# WHAT THIS EXERCISE ASKS:
1: According to the text on Turban Head Gold Eagles, how many coins did the Philadelphia Mint strike in 1797?
2: Set down the passage of the text on Turban Head Gold Eagles starting at "The first Chief" and ending at "the new nation.".
[DOCUMENT EXTRACT Boundary: Start]
Turban Head Gold Eagle Values

How Much Turban Head Gold Eagle​​s are Worth:Turban Head Gold Eagle​​ Values & Coin Price Chart

Plain 4- Stemless Wreath

Description and History

The first Chief Engraver of the United States Mint, Robert Scot, created all three of the designs for the first US $10.00 Gold Eagles – one obverse design and two reverse designs, a small eagle and a heraldic eagle. All three gold coin denominations used these same designs. Scott heard the public and US Mint’s criticisms of his small eagle design (called a “Scrawny Eagle”) and set about to remedy the critique.

He modeled the new eagle after the design on the Great Seal of the United States. The eagle, being the central vignette, was much more majestic than in his small eagle design. It more gloriously represented the new nation.

Robert Scot’s Small Eagle design and his modified Heraldic Eagle design.

Scott did not modify the obverse design from his first design. He kept Miss Liberty wearing a turban-like hat, facing to her right. Above her, on the periphery, was the word “LIBERTY” and there were five six-pointed stars to the right and eight six-pointed stars to the left. The date is under Miss Liberty. The new Heraldic Eagle design had the eagle facing left, with a scroll in her mouth on which was inscribed “E PLURIBUS UNUM.” Surrounding the eagle’s head were 13 six-pointed stars. Above the stars was a bank of clouds. Around the periphery of the coin was “UNITED STATES OF AMERICA.” No denomination was started on these early gold coins and Scott’s modified eagle was much more successful and the design received praise instead of scorn.

The Scot-modified $10 Gold Eagle with the Heraldic Eagle reverse – Obverse [left] – Reverse [right].

So during the first year of the new design – 1797 – the Philadelphia Mint struck 10,940 coins. The next year, 1798, the mint struck only 900 coins that were struck as an 8/7 overdate but had nine six-pointed stars to the left and four six-pointed stars to the right. They also struck 842 examples on the other variety for 1798, which was also an 8/7 overdate with seven six-pointed stars to the left and six six-pointed stars to the right.

The year 1799 saw two varieties struck between the 37,449 coins – one with Small Obverse Stars and the other with Large Obverse Stars. They are about equal in value and no one knows exactly how many of each were struck. In 1800 production dwindled to 5,999 coins and in 1801 minting soared to 44,344 coins, the most struck in this series. No 1802-dated coins were struck. In 1803, two varieties were struck among the 15,017 coins minted – one with Small Reverse Stars and the other with Large Reverse Stars.

There were a total of 3,757 eagles dated 1804 that was struck in that year. They are called “Crosslet 4” coins because they have short vertical extensions of the cross-stroke at the end. Although over 3,700 coins were minted, very few are known to exist today.
[DOCUMENT EXTRACT Boundary: End]
[RECORDS SUPPLIED Boundary: Start]
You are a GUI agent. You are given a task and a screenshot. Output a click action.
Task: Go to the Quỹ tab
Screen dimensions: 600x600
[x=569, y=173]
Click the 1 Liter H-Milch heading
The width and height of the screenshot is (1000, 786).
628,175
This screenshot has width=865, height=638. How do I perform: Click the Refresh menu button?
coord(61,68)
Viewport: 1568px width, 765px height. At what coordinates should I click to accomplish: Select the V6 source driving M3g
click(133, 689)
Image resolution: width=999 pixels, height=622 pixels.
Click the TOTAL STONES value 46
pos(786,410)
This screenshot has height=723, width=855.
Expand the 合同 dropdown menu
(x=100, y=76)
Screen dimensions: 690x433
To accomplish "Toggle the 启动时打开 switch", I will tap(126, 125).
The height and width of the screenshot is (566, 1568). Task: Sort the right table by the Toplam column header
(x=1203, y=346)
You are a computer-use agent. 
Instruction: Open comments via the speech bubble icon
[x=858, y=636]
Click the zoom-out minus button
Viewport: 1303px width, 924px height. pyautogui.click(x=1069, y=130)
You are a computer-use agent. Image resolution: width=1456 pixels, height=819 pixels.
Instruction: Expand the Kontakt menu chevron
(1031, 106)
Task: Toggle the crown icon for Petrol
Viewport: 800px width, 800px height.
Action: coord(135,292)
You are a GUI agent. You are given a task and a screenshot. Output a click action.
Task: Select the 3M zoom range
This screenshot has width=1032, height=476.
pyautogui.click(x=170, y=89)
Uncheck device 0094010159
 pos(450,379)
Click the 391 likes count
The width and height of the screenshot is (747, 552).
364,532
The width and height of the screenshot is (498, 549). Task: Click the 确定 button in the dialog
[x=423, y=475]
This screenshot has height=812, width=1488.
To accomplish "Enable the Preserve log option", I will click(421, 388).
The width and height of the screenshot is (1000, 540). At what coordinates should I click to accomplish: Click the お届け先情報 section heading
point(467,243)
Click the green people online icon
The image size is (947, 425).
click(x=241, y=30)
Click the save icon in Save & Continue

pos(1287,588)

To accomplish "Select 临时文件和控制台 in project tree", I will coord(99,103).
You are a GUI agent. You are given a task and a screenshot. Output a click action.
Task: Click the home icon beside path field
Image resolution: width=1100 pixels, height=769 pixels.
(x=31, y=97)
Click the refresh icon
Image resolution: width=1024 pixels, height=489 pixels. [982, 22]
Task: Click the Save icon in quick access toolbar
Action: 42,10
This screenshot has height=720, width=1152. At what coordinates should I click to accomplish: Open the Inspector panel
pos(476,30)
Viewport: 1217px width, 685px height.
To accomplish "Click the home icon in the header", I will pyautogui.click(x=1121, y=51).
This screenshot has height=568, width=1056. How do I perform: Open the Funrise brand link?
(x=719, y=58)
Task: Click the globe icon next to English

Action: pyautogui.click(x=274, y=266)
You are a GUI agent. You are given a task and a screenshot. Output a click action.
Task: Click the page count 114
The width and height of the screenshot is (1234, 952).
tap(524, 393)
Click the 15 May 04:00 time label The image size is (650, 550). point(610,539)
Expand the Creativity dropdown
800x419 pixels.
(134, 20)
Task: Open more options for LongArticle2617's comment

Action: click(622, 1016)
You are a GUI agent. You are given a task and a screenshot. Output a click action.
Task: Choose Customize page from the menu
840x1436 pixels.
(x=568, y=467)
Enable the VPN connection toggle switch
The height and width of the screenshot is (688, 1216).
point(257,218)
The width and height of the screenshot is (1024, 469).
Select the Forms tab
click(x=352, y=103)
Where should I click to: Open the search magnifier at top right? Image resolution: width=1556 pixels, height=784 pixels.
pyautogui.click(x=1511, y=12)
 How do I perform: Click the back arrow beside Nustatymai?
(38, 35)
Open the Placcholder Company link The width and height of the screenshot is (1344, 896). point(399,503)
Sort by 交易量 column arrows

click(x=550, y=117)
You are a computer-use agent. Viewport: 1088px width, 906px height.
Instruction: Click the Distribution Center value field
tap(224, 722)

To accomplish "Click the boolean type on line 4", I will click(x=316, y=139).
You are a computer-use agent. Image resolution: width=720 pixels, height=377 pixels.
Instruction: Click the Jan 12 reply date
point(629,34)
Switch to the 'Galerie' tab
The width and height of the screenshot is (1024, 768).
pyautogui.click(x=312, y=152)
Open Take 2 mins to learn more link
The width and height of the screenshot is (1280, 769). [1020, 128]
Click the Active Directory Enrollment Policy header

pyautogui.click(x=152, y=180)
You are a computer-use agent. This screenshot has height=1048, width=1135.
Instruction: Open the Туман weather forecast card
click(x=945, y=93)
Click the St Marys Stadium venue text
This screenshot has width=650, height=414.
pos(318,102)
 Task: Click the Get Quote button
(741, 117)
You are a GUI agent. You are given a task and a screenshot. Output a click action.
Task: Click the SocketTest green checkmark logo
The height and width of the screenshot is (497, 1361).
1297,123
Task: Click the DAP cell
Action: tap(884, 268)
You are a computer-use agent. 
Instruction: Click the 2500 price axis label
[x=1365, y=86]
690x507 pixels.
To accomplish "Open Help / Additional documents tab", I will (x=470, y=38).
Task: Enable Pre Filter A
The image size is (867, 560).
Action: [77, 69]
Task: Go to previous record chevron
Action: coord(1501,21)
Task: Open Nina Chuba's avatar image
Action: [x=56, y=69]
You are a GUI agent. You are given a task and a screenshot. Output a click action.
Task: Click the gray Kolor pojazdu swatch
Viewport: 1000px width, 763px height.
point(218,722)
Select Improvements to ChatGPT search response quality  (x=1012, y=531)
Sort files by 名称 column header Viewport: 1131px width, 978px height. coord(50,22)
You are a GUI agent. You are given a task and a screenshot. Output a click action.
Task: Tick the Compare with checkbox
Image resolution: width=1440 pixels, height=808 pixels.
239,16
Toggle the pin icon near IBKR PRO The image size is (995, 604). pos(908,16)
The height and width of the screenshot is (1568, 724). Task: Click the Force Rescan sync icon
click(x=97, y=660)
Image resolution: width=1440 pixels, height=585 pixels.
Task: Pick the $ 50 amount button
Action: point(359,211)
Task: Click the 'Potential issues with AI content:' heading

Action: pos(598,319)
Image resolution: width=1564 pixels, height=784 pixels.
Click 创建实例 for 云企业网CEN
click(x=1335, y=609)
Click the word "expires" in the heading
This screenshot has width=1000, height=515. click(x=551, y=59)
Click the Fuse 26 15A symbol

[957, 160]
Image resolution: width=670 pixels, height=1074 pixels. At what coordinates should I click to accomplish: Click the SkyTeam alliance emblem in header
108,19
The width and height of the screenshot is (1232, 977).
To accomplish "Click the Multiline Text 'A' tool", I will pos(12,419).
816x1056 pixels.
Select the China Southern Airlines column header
[RECORDS SUPPLIED Boundary: End]
# RESULTS FOR EACH TASK:
1: 10,940 coins.

2:
The first Chief Engraver of the United States Mint, Robert Scot, created all three of the designs for the first US $10.00 Gold Eagles – one obverse design and two reverse designs, a small eagle and a heraldic eagle. All three gold coin denominations used these same designs. Scott heard the public and US Mint’s criticisms of his small eagle design (called a “Scrawny Eagle”) and set about to remedy the critique.

He modeled the new eagle after the design on the Great Seal of the United States. The eagle, being the central vignette, was much more majestic than in his small eagle design. It more gloriously represented the new nation.